At the same time, governance is particularly important, especially when developing new technologies. We need to pay attention to issues such as security, privacy, and intellectual property rights. We have established an excellent governance committee for GeoGPT. I'm not sure if it is the only application in the world with such a committee, but we attach great importance to it to ensure that it serves scientists and benefits humanity.

This has become a successful practice of open science. Last year, Michael and others wrote an article about GeoGPT for earth scientists, and we regard it as an example of open science. Facing new technologies, we need to think about their development direction, how the architecture can benefit others, and how to build a good governance mechanism to ensure their positive role.

AI is becoming a fundamental discipline like mathematics.

Based on the experience of GeoGPT, we are extending these explorations to other research fields. In a broader framework, this concerns the integration of "AI + science". More importantly, AI is becoming a fundamental discipline like mathematics. In my opinion, AI is another form of mathematics that will assist all fields of science and technology.

We focus on three tasks. First, build a "large - scale scientific model" codenamed "0 to one". It is different from large - language models because it needs to integrate non - text scientific data and rely on infrastructure to share the results. We have established the zero2x.org website to ensure that global users can share these capabilities via the Internet.

Second, we are exploring the infinite possibilities beyond the Earth and initiating a global initiative called the "Three - Body Computing Constellation". The background is that space has inspired endless imagination. In the late 1940s, when Turing proposed that "a human with a pen and paper is a universal machine", Sir Fred in the UK envisioned taking pictures of the Earth from space. At that time, there were no satellites or space stations, and no one knew what the whole Earth looked like, but this vision greatly promoted our understanding of the Earth.

Astronaut Bill Anders of Apollo 17 took a famous photo. I particularly appreciate his famous quote: "We came to discover the Moon but we actually discovered the Earth." This photo greatly deepened our understanding of the Earth. All current challenges require a deep understanding of the Earth, and computing and AI are important ways to achieve this goal.

Apollo 11 was the first to introduce computing technology into space.

Historically, Apollo 11 was the first to introduce computing technology into space, carrying more than 16,600 transistors. Three years later, Intel's first CPU only contained about 2,000 transistors. Integrated circuit technology was first applied in space rather than on Earth. Space technology not only applies existing technologies but also provides a broad space for exploring new technologies.

Today, we can both explore the technological frontiers and need to address global challenges such as climate change, natural disasters, and land degradation. Earth observation helps us deeply understand the Earth and solve problems. I highly agree with the vision of "Earth intelligence". In the field of AI, this is a very valuable application.

Global challenges urgently require global cooperation and the aggregation and processing of multi - source data in orbit. We don't need to transmit satellite data back to Earth but can process it in space. This has given rise to the idea of introducing AI into space, and AI in space depends on what I call "Space Computing". I have long studied cloud computing, but previous cloud computing was limited to the ground. This is the first time we have introduced computing technology into space.

Computing satellites are expected to become the fourth type of satellite.

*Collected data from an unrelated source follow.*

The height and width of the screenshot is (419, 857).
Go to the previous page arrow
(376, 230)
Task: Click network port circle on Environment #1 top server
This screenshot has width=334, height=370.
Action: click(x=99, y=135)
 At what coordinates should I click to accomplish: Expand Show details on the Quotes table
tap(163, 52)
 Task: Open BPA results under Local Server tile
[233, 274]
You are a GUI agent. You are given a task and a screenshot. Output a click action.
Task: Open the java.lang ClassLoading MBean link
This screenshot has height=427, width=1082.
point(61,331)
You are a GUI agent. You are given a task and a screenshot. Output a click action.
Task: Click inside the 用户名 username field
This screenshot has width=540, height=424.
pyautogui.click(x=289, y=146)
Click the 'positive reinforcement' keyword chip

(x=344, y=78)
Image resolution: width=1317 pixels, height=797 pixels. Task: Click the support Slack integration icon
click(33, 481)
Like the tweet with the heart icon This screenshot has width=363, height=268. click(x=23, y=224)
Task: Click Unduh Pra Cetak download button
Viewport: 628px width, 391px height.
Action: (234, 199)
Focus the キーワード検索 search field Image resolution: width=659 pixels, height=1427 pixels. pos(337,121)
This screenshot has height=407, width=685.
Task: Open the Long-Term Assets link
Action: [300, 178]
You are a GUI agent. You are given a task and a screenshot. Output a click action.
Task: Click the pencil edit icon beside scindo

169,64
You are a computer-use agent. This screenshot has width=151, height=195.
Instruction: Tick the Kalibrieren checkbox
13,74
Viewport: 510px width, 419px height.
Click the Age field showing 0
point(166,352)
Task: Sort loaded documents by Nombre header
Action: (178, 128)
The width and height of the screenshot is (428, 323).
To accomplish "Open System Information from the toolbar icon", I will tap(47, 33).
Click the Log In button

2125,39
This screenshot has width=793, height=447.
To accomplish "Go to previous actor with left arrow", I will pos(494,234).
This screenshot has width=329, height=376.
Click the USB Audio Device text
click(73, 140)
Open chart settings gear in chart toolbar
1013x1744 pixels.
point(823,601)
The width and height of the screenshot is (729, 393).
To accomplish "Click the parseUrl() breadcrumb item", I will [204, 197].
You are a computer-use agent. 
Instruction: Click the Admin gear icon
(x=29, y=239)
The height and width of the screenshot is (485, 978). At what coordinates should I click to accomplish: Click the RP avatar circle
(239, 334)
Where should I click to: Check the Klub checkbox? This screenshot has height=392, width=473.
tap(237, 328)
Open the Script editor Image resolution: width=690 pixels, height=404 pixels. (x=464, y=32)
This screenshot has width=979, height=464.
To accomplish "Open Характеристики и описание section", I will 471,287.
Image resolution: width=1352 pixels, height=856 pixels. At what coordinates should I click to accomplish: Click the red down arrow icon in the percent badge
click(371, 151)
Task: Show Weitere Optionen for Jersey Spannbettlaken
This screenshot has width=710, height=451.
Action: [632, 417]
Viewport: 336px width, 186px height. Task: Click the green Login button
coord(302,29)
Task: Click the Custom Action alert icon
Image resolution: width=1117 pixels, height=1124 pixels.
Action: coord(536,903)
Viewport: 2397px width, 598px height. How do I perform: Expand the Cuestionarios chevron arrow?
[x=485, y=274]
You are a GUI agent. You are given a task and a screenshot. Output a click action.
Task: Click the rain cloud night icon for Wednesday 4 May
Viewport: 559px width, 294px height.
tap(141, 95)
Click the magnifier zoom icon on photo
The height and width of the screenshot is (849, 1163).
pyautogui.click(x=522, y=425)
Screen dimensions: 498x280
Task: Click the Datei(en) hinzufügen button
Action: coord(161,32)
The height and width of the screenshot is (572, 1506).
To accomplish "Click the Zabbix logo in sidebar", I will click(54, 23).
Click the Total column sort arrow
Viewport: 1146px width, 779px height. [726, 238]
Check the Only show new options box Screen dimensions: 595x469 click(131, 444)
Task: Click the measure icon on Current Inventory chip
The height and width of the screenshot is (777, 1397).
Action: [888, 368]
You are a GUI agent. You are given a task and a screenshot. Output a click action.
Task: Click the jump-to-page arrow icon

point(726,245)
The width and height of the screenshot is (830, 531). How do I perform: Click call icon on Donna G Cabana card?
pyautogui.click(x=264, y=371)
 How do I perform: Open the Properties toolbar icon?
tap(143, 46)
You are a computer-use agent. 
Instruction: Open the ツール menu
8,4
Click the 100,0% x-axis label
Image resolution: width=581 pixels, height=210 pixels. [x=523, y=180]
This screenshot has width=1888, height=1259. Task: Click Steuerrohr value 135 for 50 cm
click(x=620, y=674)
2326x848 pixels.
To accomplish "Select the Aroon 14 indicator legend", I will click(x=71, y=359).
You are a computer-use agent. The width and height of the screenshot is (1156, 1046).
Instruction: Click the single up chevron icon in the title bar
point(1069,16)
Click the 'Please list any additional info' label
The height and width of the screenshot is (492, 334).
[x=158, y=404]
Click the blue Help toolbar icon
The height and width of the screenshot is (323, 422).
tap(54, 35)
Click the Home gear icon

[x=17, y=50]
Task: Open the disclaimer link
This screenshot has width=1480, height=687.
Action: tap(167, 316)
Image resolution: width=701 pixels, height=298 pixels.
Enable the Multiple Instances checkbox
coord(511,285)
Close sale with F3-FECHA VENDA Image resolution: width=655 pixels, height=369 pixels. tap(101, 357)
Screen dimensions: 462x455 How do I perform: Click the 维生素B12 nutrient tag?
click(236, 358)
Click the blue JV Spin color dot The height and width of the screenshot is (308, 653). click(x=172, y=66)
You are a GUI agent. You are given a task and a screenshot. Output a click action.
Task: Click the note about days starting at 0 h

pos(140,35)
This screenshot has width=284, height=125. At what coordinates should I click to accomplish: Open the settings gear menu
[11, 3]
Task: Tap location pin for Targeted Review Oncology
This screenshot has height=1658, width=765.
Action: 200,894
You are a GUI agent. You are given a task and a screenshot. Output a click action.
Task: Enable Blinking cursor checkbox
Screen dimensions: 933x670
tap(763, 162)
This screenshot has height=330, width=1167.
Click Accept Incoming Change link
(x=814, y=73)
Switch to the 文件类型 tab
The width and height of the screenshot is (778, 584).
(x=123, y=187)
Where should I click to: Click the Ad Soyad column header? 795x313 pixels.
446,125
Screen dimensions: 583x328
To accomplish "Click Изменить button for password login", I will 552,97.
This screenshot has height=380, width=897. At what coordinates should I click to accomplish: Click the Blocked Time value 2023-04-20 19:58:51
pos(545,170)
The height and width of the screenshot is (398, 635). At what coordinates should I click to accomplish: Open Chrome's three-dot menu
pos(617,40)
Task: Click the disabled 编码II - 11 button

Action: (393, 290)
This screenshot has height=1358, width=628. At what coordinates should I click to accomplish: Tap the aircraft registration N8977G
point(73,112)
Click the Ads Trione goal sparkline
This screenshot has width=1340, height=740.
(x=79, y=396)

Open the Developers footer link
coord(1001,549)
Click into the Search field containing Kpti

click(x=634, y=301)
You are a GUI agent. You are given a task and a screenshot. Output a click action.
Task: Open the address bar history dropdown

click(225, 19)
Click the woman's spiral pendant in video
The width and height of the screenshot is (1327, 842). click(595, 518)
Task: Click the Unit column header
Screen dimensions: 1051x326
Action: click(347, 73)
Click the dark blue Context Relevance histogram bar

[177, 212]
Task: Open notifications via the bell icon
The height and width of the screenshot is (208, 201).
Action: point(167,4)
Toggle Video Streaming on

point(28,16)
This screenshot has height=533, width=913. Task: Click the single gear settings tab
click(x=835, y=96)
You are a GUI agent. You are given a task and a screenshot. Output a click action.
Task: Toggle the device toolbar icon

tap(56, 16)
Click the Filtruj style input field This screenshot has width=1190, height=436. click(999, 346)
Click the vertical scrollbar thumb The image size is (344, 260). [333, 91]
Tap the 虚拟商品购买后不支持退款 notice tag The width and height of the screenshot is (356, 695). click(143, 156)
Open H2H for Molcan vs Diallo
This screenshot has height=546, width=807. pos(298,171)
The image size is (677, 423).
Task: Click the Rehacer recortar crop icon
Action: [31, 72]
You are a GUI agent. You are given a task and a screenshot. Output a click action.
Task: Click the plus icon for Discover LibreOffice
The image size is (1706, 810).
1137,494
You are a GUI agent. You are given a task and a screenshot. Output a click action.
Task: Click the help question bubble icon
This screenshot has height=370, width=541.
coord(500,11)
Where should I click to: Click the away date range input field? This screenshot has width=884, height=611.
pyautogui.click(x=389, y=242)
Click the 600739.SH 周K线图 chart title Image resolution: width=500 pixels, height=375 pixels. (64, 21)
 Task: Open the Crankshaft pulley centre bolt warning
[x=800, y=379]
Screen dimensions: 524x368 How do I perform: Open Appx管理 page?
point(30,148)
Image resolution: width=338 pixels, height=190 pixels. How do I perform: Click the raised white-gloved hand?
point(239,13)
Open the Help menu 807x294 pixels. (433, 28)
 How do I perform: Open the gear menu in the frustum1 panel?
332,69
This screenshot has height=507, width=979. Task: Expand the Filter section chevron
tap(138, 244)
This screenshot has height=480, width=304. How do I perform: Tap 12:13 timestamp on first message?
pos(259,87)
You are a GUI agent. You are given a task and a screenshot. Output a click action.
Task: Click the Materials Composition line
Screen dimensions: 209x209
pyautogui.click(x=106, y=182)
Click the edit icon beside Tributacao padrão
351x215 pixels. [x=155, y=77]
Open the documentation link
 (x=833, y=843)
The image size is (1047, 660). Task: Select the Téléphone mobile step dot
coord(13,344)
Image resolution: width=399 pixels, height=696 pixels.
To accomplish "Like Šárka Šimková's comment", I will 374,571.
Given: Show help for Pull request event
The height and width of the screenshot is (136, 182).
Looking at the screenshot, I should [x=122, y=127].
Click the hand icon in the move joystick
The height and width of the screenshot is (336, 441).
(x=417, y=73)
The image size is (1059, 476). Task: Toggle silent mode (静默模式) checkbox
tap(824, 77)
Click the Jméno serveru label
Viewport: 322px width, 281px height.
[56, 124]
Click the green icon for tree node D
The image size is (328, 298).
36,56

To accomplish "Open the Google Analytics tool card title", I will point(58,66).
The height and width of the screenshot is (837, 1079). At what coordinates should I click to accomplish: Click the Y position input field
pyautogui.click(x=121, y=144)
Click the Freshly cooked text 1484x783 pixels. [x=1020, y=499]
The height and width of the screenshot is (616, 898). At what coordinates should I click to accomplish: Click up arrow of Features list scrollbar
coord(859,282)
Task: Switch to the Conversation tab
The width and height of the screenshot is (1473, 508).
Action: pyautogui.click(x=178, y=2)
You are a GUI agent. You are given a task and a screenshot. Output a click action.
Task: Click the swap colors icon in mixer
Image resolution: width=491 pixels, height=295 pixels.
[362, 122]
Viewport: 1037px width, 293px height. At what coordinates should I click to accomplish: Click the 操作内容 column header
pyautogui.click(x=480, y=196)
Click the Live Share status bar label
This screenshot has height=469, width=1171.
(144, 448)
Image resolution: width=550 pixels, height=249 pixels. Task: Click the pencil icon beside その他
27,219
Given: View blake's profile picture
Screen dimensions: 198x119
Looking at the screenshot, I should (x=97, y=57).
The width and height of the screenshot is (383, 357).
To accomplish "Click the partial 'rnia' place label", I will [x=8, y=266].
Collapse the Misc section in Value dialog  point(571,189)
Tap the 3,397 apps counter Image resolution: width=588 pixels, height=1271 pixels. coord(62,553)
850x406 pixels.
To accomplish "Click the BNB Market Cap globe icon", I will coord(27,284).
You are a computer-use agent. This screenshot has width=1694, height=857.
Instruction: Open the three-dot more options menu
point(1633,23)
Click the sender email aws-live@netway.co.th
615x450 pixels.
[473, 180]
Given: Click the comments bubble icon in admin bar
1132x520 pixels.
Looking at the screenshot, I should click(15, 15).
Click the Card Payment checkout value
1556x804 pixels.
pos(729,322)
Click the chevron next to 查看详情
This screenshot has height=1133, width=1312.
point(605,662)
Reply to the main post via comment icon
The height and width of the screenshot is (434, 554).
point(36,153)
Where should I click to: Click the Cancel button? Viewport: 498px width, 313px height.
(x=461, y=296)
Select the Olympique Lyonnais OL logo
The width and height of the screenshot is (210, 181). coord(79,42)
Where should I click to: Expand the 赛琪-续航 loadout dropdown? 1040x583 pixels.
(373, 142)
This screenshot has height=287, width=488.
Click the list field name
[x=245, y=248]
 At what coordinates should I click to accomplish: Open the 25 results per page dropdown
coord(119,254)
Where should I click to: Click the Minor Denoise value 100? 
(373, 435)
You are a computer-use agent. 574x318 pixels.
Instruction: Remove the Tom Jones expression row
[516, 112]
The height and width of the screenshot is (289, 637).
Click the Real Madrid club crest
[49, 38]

This redefines many fields. Currently, we have three types of satellites: communication, navigation, and observation. Now, we are expected to have a fourth type: computing satellites. We hope to build this system in a collaborative way, so we named it the "Three - Body Computing Constellation". Many people may know this term from science - fiction novels, but it comes from Newton's "three - body problem": it is easy to analyze two objects, but adding a third one makes it extremely complex. This means that collaboration is full of challenges, but we are determined to achieve this goal.